For those of you that asked for more details, scroll down for trip info. We hope you love Hood River as much as we do.
The Wandering Widow ❤️
If you want to head to Tamanawas Falls, take exit 64 towards Mount Hood, and follow Highway 35 about 31 miles until you get to milepost 74 and park at the Polallie Trailhead. You’ll need to pick up a trail pass in town since you can’t purchase them onsite. We took a chance that they wouldn’t enforce the permit rule over the holiday weekend, and as we were pulling out of our parking spot the park ranger showed up. Oops.
Take your life in your hands and sprint across the highway to the trailhead to get to the falls. It’s a pretty steep ascent for those of us out of practice, at least for the first mile. There are a few slick spots along the way, so don’t be a dork and wear flip flops. A few years ago there was a massive rock slide, so now to reach the falls you have to rock scramble over a ginormous pile of Toyota sized (okay, maybe not quite that big) granite boulders. FYI, on a hot day, they are freaking HOT! This was the most nerve-wracking section for me, and coming back down was worse than going up since I could see all the ways I could die if I fell. I was grateful for the little girl crying that she couldn’t get down since she made me feel better about myself and my non-graceful crab walk back down the boulders. TIP: Stay low to get around the boulders. There is more loose gravel but an easier/faster path.
Once you’re over the boulders, the trail bends, and you are rewarded with your first view of the waterall. The base of the falls is rocky and moss covered, although there are logs and some dry rocks to sit on. If you’re brave enough to cross the painfully cold water, there is a lovely spot of ground where you can take a break. The dry cave behind the falls is relatively large, but you need to scramble up a narrow wet rock ledge to get there, and it is slippery. I opted out of this part, but everyone who did it said it was worth it to enjoy the view through the falls. TIP: If you’re not from Oregon, or are hiking with kids, be advised recreational pot use is legal and your hike will have a certain stink to it.

### Supplied material
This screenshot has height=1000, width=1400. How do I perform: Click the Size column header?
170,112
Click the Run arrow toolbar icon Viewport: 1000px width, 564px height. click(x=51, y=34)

### What this exercise asks
[A] In the Tamanawas Falls hiking text, at which trailhead should visitors park?
[B] Transcribe the Tamanawas Falls hiking text, starting with "The Wandering Widow" and going on through "showed up. Oops.".
[C] Write the next part of the Tamanawas Falls hiking text, picking up after its final sentence.
The listing was taken from a different source than the hiking text.

### Answer list
[A] The Polallie Trailhead, at milepost 74.

[B]
The Wandering Widow ❤️
If you want to head to Tamanawas Falls, take exit 64 towards Mount Hood, and follow Highway 35 about 31 miles until you get to milepost 74 and park at the Polallie Trailhead. You’ll need to pick up a trail pass in town since you can’t purchase them onsite. We took a chance that they wouldn’t enforce the permit rule over the holiday weekend, and as we were pulling out of our parking spot the park ranger showed up. Oops.

[C]
Overall a beautiful hike and one I’d do again. And despite my whining, a fairly easy hike.
With our big project crossed off the list, we were ready for a little fun. So the next day we set out on another easy adventure at Skamania Lodge, about 20 minutes across the river in Washington. I can’t recommend the Skamania Lodge Zipline Tour enough. This two+ hour tour includes seven zip lines (the longest being over 900 feet), three sky bridges, an auto rappel and a few short trail walks. The views were amazing. The harsh winter ice storms took down a bunch of trees, so the view of the river from the tree tops was better than usual. And don’t forget to look down. We saw red tail deer that were completely unfazed by the noisy zipline.
The guides are friendly, knowledgeable, and patient, even with a big baby like me. I’m still not sure how zip lining ended up on my bucket list since I have some issues with heights, but with my SIL and nephew cheering me on, I womaned up and checked it off the list. The first few zips were sorta terrifying, but after that it was fun. I was surprised to find I was disappointed when it was over.
TIP: Read the website regarding appropriate attire before going. My poor nephew and all the kids in our group were scarred for life by the woman who wore a skirt for this excursion. Geez Louise lady!
After last year’s Air BNB disappointment, we decided to hotel it. This year we stayed at the Westcliff Lodge for the first time. An older hotel just on the outskirts of town, the rooms are clean and spacious, and you can’t beat the view. If you decide to stay there, be sure to request a third-floor river view room with a balcony. The view is worth it! There are no elevators, so if accessibility is an issue stick to the second floor, where the views are still pretty good and the walkway goes straight to the parking lot. We wrapped up our weekend at the Lodge fire pit with s’mores, stories about Dan, and new happy memories. We’d definitely stay here again.